• ZU PRÜFENDER TEXT
Entscheidungsstichwort (Thema)

Ausschlagung. Anfechtung. Motivirrtum

 

Leitsatz (amtlich)

Die Ausschlagung der Erbschaft kann nicht deshalb angefochten werden, weil das mit ihr erstrebte Ziel - hier: Alleinerbenstellung der Ehefrau aufgrund gesetzlicher Erbfolge - wegen der Unwirksamkeit der Erklärung eines der Miterben nicht erreicht wird.

 

Normenkette

BGB § 119 Abs. 1, § 1955

 

Verfahrensgang

LG München I (Beschluss vom 08.04.2009; Aktenzeichen 16 T 3727/09)

AG München (Aktenzeichen 63 VI 15449/05)

 

Tenor

I. Die weitere Beschwerde der Beteiligten zu 1 gegen den Beschluss des LG München I vom 8.4.2009 wird zurückgewiesen.

II. Der Geschäftswert für das Verfahren der weiteren Beschwerde wird auf 24.375 EUR festgesetzt.

 

Gründe

I. Der Erblasser ist am 19.12.2005 im Alter von 65 Jahren verstorben. Eine letztwillige Verfügung ist nicht vorhanden. Der Erblasser war seit 1966 mit der Beteiligten zu 1 im gesetzlichen Güterstand verheiratet. Ihrem Sohn erteilte er seinen Familiennamen, nahm ihn jedoch nicht als Kind an. Eigene Kinder hatte er nicht. Der im März 2009 nachverstorbene Beteiligte zu 2 und die Beteiligte zu 3 sind Geschwister des Erblasses, die Beteiligten zu 4 und 5 sowie die Beteiligten zu 6 und 7 die Kinder von zwei vorverstorbenen Geschwistern. Der Nachlass besteht im Wesentlichen aus Bankguthaben, Wertpapieren und einem Hausgrundstück; der Reinnachlasswert beträgt rund 104.000 EUR.

Am 23.3.2006 schlugen die Beteiligten zu 2, 3, 4, 5 und 7 sowie einer der Söhne des Beteiligten zu 2 nach Belehrung über "die Wirkung und die Unwiderruflichkeit der Erb-schaftsausschlagung" zur Niederschrift des Nachlassgerichts die Erbschaft aus. Mit Ausnahme des Beteiligten zu 2 erklärten sie ferner, keine Kinder zu haben. Der Beteiligte zu 6 schlug mit notarieller Erklärung vom 24.2.2006 die Erbschaft für sich und gemeinsam mit seiner Ehefrau auch für seine beiden minderjährigen Kinder aus. Die beiden anderen Söhne des Beteiligten zu 2 erklärten am 2.3.2006 (zugleich durch beide gesetzlichen Vertreter auch für die minderjährige Tochter) bzw. am 6.3.2006 die Ausschlagung.

[Gesammelte Daten]
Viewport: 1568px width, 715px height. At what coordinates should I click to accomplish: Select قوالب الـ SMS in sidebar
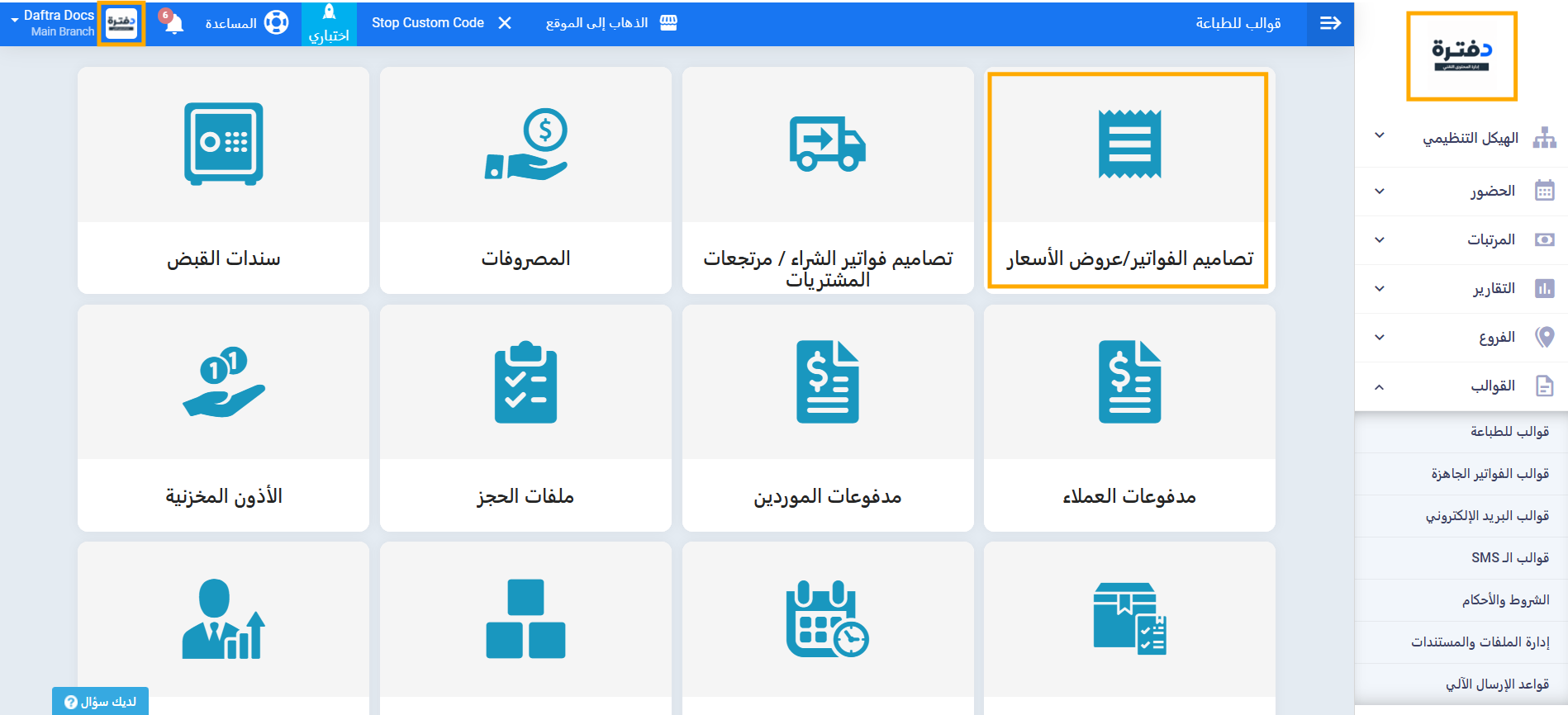[1509, 558]
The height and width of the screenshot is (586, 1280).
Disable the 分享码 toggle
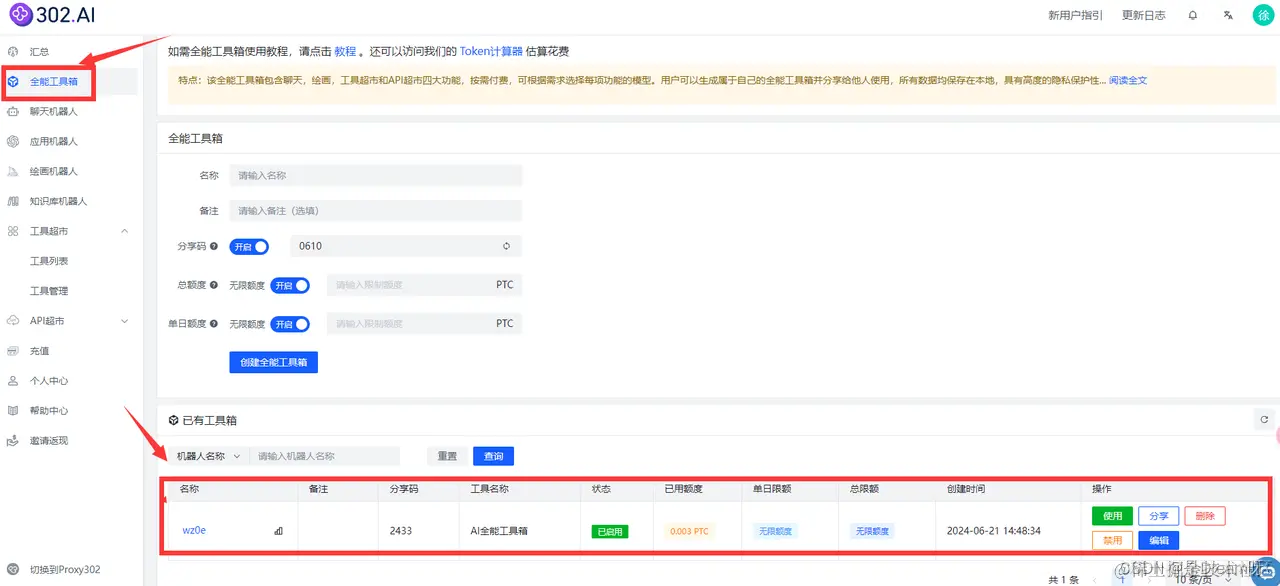pyautogui.click(x=250, y=246)
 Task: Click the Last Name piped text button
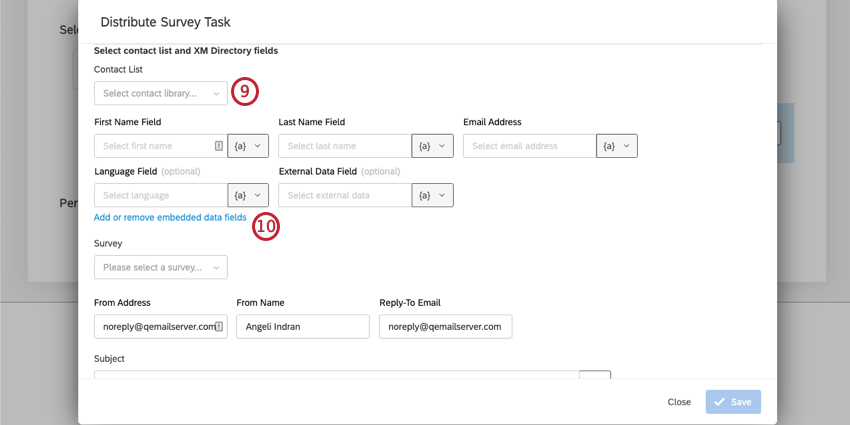pos(432,146)
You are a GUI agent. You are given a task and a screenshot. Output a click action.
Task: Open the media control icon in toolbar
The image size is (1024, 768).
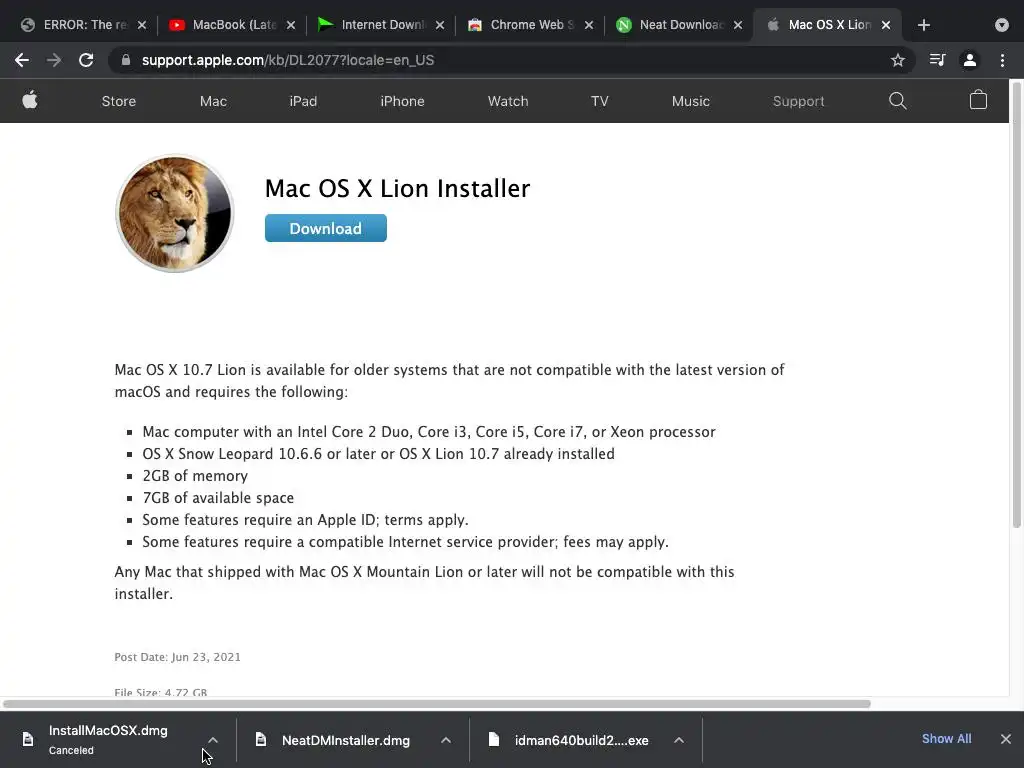tap(937, 60)
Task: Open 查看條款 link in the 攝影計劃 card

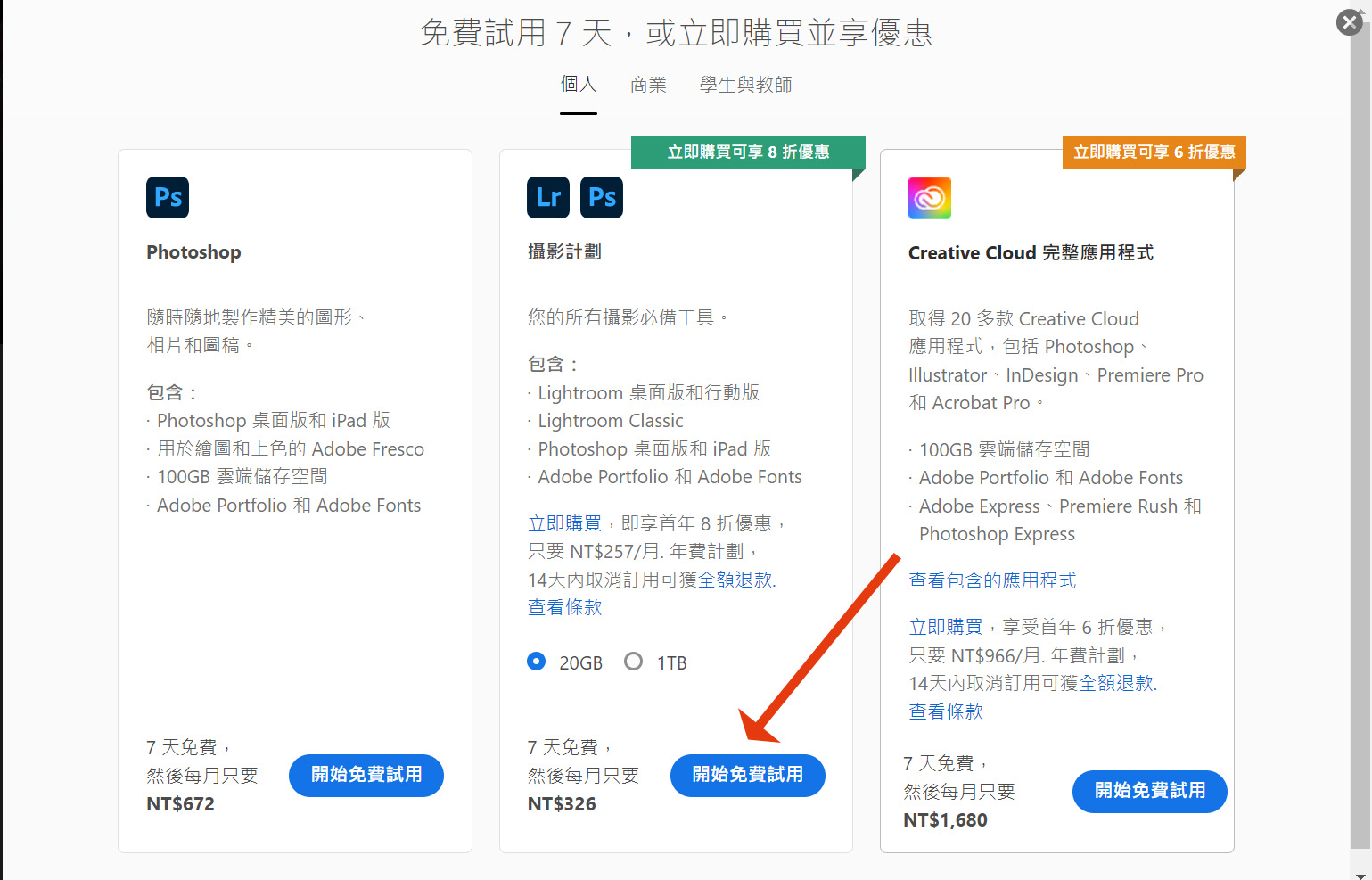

• ZU ERLEDIGENDE ARBEIT
Ersetzen Sie im Entscheidungstext im Abschnitt von "Verfahrensgang" bis einschließlich "24.375 EUR festgesetzt." den Ausdruck "Geschäftswert" durch "Gegenstandswert", und geben Sie diesen Abschnitt wieder.

• ANTWORT ZUR AUFGABE
Verfahrensgang

LG München I (Beschluss vom 08.04.2009; Aktenzeichen 16 T 3727/09)

AG München (Aktenzeichen 63 VI 15449/05)

 

Tenor

I. Die weitere Beschwerde der Beteiligten zu 1 gegen den Beschluss des LG München I vom 8.4.2009 wird zurückgewiesen.

II. Der Gegenstandswert für das Verfahren der weiteren Beschwerde wird auf 24.375 EUR festgesetzt.